EXCERPT TO READ:
The US Department of Justice has said it will appeal a court ruling against a moratorium on home evictions during the COVID-19 pandemic.
The department filed its notice of appeal on Saturday evening on a ruling against the US Centres for Disease Control and Prevention (CDC), a federal agency under the auspices of the Department of Health.
In his submission, Acting Assistant Attorney General Brian Boynton claimed that the ruling only applied to the parties in the case — implying it did not set legal precedent. He argued that the CDC eviction moratorium, announced September 2020 by the administration of the former US president, Donald Trump, and extended by Congress in December 2020, has both wide social and health benefits.
Texas-based US District Judge J. Campbell Barker, a Trump appointee, on Thursday ruled in favour of a group of landlords and property owners who complained that the CDC order was in breach of two constitutional provisions.
“Although the COVID-19 pandemic persists, so does the Constitution,” Barker wrote. “The federal government cannot say that it has ever before invoked its power over interstate commerce to impose a residential eviction moratorium.”
“It did not do so during the deadly Spanish Flu pandemic. Nor did it invoke such a power during the exigencies of the Great Depression," Barker stated. "The federal government has not claimed such a power at any point during our nation’s history until last year.”
Current government protections from eviction are open to any individual earning less than $99,000 per year, or $198,000 or less for couples — as long as they can show they have sought government help to pay their rent, and cannot pay due to hardship caused by the coronavirus pandemic, while concurrently declaring that they are likely to become homeless if evicted.
Last month, another US federal judge in Texas, Drew Tipton, ruled that US President Joe Biden's order of a 100-day freeze on deportations of illegal immigrants was unlawful.

RAW DATA:
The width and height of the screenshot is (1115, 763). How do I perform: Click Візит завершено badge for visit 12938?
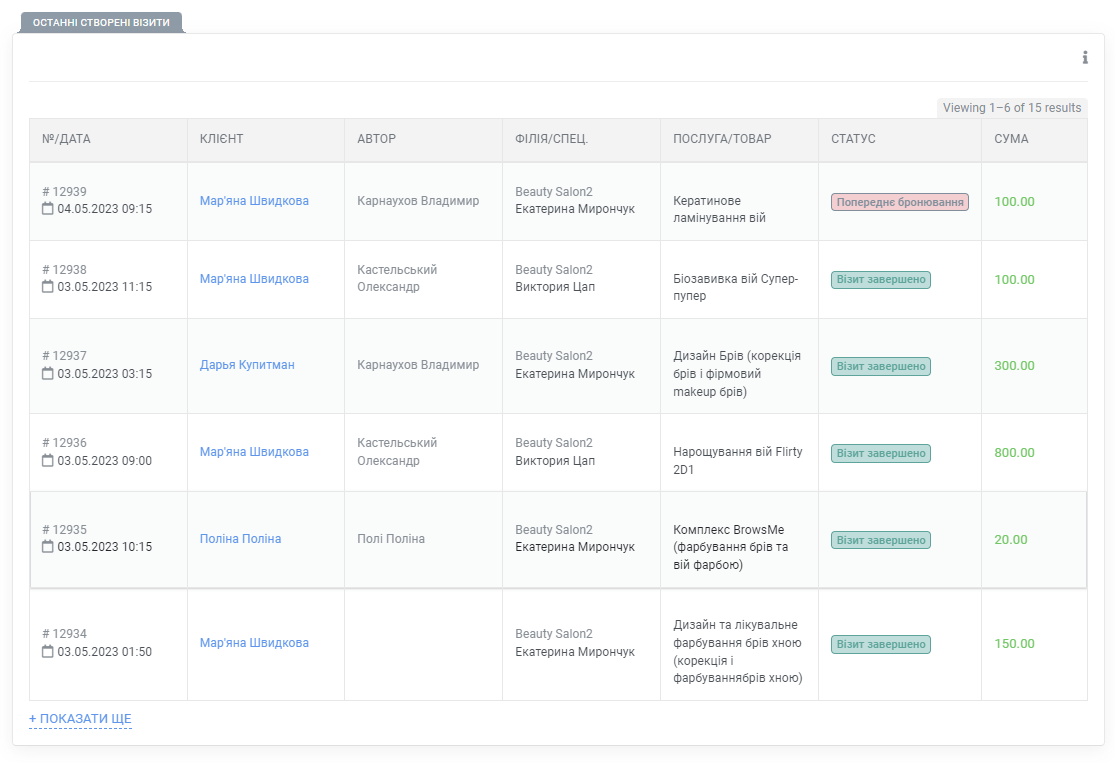[x=880, y=280]
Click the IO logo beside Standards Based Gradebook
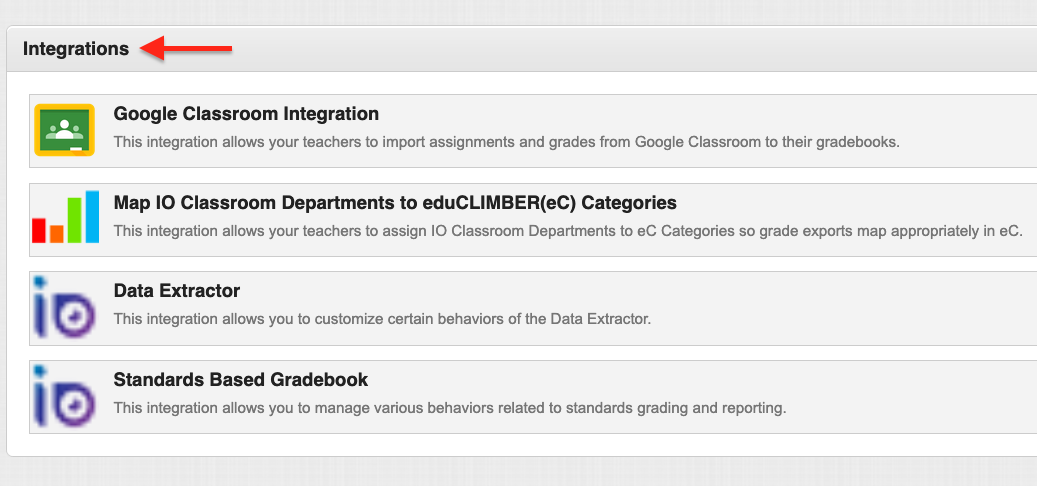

DIRECTIONS:
A: Rewrite the paragraph in the article on the eviction moratorium appeal that begins "Current government protections from eviction" as a short list, keeping its main facts.
B: Repeat the passage of the article on the eviction moratorium appeal starting at "The department filed" and ending at "Department of Health.".

EXERCISE ANSWERS:
A:
Who qualifies for current government eviction protections:
- Individuals earning less than $99,000 per year, or couples earning $198,000 or less
- Those who can show they have sought government help to pay their rent
- Those who cannot pay because of hardship caused by the coronavirus pandemic
- Those who declare they are likely to become homeless if evicted

B:
The department filed its notice of appeal on Saturday evening on a ruling against the US Centres for Disease Control and Prevention (CDC), a federal agency under the auspices of the Department of Health.